The company hit the milestone on November 30. In a post on Alibaba’s Alizila blog, Jim Erickson writes:
Speaking on Dec. 1 at a panel discussion in Hangzhou, China, Alibaba Group Chairman and CEO Jack Ma noted that only two companies—Alibaba and U.S. retailing giant Wal-Mart—have ever recorded annual transaction volumes greater than RMB 1 trillion (or the equivalent in U.S. dollars).
Wal-Mart’s revenues totalled $444 billion last year, so the Alibaba websites—which unlike Wal-Mart do not sell goods directly but act as online marketplaces for millions of large and small merchants—still have some catching up to do.

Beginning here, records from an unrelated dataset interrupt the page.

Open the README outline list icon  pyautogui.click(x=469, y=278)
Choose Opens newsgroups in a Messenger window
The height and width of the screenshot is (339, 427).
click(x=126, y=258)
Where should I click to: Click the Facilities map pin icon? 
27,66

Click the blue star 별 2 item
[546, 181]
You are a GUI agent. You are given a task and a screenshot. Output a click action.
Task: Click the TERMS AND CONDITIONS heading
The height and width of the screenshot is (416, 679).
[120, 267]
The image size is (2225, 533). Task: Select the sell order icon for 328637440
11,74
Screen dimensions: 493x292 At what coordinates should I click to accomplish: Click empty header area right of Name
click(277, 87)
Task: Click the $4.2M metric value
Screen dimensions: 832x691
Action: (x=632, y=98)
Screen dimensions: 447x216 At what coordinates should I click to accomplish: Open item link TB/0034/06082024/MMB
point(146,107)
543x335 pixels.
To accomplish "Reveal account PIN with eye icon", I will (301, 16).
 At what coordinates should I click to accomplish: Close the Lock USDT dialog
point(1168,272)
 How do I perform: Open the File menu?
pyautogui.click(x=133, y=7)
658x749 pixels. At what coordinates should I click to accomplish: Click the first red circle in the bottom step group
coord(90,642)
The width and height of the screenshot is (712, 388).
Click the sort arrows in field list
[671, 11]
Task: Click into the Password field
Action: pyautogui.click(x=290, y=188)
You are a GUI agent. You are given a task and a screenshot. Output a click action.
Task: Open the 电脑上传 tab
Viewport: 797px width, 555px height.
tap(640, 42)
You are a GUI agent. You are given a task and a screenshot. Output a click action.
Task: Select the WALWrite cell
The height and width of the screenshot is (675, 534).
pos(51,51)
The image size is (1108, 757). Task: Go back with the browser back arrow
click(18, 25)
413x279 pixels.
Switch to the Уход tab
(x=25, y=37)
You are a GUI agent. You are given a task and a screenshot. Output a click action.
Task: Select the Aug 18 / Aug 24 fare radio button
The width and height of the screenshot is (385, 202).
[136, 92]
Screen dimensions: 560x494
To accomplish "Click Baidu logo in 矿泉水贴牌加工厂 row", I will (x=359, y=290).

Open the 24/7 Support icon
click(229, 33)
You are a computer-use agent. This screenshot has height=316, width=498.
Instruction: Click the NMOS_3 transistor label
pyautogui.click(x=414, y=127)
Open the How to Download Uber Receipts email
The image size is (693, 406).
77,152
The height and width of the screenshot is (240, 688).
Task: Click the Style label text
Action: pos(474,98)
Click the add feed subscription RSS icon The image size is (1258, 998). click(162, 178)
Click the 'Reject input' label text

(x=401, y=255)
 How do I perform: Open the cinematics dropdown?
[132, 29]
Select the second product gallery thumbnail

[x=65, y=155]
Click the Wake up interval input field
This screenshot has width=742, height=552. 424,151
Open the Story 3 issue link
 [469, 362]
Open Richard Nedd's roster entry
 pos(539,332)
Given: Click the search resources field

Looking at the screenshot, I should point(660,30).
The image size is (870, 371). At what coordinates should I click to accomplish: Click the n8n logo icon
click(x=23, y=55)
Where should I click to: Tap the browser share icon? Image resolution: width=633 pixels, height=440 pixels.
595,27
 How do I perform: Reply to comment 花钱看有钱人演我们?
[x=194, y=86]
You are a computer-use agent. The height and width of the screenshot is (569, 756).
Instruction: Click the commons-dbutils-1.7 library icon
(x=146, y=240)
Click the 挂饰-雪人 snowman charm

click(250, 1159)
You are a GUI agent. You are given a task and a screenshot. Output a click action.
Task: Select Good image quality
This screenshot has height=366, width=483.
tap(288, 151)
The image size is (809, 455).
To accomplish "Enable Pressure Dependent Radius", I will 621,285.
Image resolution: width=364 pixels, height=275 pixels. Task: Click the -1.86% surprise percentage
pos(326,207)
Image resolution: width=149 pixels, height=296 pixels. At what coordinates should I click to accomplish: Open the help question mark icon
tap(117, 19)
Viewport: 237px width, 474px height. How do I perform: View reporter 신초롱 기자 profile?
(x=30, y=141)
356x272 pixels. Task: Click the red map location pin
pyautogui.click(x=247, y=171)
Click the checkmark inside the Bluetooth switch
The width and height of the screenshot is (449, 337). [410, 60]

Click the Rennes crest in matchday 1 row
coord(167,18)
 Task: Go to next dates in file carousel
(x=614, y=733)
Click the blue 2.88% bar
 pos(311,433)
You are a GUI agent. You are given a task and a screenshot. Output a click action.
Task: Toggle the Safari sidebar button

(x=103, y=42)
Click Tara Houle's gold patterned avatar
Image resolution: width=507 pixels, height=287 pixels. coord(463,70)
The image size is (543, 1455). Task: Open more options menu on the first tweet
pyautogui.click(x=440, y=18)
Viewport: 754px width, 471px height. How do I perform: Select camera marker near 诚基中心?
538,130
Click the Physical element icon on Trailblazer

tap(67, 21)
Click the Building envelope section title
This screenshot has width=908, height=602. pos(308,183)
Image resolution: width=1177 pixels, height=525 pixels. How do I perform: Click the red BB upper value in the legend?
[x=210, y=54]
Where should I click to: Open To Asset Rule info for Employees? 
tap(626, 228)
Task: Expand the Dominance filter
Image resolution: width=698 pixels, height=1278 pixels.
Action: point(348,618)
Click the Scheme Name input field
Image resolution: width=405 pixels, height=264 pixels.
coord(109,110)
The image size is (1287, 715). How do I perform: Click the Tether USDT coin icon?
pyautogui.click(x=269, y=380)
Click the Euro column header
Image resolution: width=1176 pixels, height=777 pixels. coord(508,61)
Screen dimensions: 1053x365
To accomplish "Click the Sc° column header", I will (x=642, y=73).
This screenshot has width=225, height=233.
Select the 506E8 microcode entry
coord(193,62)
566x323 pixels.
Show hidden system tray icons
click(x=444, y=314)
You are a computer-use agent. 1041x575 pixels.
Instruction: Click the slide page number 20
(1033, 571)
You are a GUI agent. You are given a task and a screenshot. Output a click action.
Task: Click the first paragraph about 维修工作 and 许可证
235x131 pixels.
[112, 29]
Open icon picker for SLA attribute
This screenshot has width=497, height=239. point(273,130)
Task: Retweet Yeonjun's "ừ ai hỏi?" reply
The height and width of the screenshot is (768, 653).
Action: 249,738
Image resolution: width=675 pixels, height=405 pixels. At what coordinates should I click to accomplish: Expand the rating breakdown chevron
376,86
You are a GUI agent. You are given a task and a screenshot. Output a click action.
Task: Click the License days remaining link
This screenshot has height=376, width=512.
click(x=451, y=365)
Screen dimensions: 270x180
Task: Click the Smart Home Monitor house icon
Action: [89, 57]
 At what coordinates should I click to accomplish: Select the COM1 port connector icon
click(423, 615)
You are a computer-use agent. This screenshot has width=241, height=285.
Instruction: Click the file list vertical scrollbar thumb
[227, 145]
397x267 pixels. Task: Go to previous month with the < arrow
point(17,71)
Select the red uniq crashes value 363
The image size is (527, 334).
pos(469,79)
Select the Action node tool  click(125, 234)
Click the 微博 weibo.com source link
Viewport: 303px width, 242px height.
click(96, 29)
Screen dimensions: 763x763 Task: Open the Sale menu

But Ma said achieving the RMB 1-trillion mark means Alibaba will this year surpass Amazon and eBay to become the largest e-commerce company in the world by annual GMV (Gross Merchandise Volume, a measure roughly equal to gross sales). “It’s very likely that next year, our transaction volume will be bigger than all the American e-commerce companies combined,” Ma said.
Total retail sales in China (including brick and mortar) were RMB 18.39 trillion last year.